» WHAT THE TASK ASKS: Go through the records, and copy each line in which the string "Aplikasi" is present.

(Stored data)
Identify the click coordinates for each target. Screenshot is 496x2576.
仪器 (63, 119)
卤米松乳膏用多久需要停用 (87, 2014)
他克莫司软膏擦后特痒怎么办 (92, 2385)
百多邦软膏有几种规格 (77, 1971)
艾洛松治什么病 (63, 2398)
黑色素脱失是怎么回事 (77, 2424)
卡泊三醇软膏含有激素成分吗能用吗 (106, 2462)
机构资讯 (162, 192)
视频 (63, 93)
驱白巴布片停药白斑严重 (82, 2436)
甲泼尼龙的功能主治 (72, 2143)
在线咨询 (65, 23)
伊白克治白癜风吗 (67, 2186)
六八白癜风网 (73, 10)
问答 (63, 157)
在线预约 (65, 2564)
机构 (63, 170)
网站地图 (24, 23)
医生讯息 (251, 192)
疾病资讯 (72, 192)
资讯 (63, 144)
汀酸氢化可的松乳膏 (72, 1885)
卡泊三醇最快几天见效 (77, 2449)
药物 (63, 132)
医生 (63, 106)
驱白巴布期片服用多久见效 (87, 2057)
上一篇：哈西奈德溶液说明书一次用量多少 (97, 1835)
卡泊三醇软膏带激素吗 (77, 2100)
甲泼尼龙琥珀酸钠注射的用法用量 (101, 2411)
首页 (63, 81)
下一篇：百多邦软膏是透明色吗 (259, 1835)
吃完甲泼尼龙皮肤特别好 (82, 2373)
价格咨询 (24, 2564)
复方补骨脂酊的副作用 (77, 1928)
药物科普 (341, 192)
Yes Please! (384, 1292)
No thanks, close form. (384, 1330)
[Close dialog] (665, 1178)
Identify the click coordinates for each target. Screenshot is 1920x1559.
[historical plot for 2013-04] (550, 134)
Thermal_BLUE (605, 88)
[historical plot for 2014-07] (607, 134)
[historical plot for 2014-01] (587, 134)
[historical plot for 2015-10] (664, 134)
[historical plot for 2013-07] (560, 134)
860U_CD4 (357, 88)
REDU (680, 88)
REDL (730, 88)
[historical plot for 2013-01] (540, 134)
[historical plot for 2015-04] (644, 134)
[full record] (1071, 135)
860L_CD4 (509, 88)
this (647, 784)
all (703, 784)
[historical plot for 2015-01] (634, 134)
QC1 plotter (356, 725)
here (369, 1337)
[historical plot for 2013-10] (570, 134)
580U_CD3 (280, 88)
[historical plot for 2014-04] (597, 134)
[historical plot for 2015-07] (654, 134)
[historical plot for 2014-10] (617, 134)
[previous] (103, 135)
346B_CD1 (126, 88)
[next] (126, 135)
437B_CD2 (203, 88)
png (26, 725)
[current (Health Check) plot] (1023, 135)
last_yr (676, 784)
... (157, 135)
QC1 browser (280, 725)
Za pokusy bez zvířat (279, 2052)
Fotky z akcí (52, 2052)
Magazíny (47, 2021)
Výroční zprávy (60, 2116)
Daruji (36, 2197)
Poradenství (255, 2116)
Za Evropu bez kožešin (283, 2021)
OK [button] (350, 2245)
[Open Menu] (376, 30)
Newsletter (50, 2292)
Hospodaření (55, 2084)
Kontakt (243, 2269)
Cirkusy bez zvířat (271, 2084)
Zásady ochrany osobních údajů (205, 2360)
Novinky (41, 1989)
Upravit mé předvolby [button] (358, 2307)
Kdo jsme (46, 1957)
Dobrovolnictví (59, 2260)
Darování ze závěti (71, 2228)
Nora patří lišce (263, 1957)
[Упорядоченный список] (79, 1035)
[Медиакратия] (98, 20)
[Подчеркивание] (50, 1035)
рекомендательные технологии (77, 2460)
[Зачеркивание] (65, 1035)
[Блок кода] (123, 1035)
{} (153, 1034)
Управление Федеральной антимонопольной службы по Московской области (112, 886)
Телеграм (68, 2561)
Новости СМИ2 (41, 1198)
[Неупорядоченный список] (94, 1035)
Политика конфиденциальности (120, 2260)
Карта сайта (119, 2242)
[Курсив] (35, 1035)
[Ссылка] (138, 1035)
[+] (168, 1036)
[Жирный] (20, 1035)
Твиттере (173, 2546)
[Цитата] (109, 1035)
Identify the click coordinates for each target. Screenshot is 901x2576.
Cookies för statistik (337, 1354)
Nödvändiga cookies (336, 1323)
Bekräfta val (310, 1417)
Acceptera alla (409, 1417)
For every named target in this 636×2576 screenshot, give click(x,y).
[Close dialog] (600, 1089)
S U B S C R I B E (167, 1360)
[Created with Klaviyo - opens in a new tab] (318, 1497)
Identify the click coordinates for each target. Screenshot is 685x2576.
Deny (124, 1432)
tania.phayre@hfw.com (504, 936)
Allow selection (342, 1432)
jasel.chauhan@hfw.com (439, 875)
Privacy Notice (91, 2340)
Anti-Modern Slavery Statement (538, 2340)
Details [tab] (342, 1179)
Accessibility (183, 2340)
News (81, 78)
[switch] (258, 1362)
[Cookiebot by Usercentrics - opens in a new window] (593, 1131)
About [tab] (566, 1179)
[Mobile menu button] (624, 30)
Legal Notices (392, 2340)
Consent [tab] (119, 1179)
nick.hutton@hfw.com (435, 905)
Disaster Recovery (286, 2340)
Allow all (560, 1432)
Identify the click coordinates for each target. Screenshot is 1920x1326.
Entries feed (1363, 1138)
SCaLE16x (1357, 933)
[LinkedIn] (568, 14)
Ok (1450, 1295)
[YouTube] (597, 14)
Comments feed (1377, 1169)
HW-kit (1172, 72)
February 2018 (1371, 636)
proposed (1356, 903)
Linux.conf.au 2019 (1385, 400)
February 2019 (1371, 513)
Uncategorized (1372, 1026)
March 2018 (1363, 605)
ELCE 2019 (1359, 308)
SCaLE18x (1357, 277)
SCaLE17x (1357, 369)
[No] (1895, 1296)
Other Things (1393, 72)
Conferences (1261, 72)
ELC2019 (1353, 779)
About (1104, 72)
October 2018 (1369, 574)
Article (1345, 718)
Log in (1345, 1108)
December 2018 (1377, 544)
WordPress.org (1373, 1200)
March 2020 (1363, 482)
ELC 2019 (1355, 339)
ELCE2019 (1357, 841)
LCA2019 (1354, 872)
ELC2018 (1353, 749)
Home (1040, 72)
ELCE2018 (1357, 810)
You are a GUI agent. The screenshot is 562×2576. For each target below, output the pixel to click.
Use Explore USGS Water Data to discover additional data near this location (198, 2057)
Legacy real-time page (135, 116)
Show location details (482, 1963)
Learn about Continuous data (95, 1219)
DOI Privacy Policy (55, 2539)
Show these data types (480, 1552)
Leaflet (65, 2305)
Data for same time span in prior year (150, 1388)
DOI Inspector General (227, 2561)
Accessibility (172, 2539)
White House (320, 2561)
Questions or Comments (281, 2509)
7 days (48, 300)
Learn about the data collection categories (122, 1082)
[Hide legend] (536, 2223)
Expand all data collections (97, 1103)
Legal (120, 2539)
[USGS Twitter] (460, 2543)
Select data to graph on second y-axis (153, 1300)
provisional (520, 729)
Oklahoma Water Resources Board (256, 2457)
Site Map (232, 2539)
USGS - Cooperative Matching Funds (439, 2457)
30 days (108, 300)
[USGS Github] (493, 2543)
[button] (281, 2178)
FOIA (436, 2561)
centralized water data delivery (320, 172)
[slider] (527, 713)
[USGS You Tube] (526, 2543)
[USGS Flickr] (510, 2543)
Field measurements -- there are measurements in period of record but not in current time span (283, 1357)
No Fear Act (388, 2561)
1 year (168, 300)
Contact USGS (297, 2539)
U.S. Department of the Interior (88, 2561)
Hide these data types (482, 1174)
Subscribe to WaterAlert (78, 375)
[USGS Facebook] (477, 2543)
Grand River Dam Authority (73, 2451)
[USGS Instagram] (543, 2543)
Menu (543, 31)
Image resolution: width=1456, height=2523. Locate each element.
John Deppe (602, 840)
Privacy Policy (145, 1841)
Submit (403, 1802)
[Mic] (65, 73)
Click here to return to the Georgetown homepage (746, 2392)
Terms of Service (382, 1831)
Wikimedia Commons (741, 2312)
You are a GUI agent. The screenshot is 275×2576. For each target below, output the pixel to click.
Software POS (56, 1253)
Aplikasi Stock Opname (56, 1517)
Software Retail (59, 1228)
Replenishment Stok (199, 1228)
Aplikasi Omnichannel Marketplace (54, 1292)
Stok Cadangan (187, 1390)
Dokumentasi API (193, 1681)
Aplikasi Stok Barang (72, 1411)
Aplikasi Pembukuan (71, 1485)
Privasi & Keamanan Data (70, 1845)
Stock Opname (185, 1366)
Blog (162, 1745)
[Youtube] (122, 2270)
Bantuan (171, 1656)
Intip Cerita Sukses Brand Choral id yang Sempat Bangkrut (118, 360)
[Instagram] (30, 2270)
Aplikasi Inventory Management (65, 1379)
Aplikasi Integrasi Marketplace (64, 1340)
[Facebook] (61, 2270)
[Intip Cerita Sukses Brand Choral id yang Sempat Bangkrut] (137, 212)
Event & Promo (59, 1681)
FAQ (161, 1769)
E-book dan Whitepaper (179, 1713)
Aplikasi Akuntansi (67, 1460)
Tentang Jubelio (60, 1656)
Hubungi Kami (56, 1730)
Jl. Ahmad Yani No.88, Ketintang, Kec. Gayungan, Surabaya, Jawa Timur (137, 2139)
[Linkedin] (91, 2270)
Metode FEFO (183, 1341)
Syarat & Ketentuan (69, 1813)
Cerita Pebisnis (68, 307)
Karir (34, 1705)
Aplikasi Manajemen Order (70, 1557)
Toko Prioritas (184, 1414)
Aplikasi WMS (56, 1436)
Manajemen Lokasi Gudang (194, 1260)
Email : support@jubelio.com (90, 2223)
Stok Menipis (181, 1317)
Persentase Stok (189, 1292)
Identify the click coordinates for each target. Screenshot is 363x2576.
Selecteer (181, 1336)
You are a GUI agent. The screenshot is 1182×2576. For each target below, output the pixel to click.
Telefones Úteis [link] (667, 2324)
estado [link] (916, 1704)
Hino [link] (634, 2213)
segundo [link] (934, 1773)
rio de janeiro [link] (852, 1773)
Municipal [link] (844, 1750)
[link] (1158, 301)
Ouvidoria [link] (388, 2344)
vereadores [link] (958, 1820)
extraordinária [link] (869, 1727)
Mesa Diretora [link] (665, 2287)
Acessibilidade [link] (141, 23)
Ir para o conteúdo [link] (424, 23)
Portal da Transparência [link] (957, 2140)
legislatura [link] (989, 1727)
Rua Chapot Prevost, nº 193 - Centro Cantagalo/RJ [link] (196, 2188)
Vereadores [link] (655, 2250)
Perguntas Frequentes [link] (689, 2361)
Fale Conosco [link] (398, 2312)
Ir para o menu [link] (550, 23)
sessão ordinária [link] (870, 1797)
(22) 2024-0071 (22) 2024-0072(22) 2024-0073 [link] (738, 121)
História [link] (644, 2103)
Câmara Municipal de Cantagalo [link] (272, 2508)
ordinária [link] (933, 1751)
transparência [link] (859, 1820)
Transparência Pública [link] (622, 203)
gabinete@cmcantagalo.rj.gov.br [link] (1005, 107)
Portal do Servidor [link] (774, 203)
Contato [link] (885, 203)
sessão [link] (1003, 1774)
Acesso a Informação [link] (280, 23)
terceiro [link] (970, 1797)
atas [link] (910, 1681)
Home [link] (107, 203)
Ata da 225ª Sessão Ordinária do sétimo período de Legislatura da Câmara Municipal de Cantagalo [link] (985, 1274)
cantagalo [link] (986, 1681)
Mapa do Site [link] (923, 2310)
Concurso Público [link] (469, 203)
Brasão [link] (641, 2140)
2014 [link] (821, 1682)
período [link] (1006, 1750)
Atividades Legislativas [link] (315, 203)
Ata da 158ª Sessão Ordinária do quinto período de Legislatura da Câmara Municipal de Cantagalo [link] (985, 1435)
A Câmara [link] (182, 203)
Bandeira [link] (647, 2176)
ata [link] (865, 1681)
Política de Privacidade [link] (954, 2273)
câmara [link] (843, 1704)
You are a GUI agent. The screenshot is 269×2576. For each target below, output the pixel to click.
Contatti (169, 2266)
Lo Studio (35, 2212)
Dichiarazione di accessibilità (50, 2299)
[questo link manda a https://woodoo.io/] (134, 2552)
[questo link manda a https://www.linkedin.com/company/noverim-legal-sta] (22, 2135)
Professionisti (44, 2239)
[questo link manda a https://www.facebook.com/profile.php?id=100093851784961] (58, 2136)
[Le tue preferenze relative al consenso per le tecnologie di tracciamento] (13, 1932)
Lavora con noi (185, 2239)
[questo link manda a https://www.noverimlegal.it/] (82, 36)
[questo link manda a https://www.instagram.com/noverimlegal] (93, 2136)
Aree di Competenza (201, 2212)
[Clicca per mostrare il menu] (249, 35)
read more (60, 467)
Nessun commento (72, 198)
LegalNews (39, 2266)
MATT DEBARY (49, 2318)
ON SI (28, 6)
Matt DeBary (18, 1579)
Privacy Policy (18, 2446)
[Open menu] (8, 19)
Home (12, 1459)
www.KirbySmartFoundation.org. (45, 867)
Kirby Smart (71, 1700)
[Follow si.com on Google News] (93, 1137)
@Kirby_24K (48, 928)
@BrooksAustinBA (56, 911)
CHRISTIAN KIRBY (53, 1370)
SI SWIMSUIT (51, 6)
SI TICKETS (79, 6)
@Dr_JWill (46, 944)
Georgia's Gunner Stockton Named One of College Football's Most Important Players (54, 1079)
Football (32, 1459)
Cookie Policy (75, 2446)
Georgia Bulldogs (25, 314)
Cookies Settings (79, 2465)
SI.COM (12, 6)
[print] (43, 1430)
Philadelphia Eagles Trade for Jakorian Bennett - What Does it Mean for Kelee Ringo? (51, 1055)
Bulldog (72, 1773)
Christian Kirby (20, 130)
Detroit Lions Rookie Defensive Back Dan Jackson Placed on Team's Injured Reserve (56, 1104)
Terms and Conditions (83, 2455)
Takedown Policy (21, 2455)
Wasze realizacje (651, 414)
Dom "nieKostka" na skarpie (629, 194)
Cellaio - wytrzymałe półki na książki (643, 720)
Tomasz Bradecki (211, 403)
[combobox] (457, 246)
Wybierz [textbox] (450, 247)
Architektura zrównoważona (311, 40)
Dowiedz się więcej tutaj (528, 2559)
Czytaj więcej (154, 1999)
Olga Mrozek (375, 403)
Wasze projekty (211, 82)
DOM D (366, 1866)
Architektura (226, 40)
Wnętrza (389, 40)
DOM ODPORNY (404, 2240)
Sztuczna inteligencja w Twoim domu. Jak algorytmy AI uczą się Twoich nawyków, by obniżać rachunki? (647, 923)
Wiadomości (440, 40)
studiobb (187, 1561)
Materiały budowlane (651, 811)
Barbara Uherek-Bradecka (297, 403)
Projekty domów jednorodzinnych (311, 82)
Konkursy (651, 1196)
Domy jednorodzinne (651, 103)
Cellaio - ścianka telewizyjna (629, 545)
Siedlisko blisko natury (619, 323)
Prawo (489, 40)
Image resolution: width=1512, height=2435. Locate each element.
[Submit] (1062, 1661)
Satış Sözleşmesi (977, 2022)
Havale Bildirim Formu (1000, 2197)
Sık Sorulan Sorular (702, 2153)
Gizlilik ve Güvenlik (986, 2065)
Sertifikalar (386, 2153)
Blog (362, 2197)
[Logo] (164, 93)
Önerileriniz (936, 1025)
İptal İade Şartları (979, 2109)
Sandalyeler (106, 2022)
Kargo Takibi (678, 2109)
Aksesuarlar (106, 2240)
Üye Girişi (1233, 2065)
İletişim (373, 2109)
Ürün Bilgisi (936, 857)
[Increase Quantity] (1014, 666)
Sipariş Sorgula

» WRITTEN ANSWER:
Aplikasi Stock Opname (56, 1517)
Aplikasi Omnichannel Marketplace (54, 1292)
Aplikasi Stok Barang (72, 1411)
Aplikasi Pembukuan (71, 1485)
Aplikasi Inventory Management (65, 1379)
Aplikasi Integrasi Marketplace (64, 1340)
Aplikasi Akuntansi (67, 1460)
Aplikasi Manajemen Order (70, 1557)
Aplikasi WMS (56, 1436)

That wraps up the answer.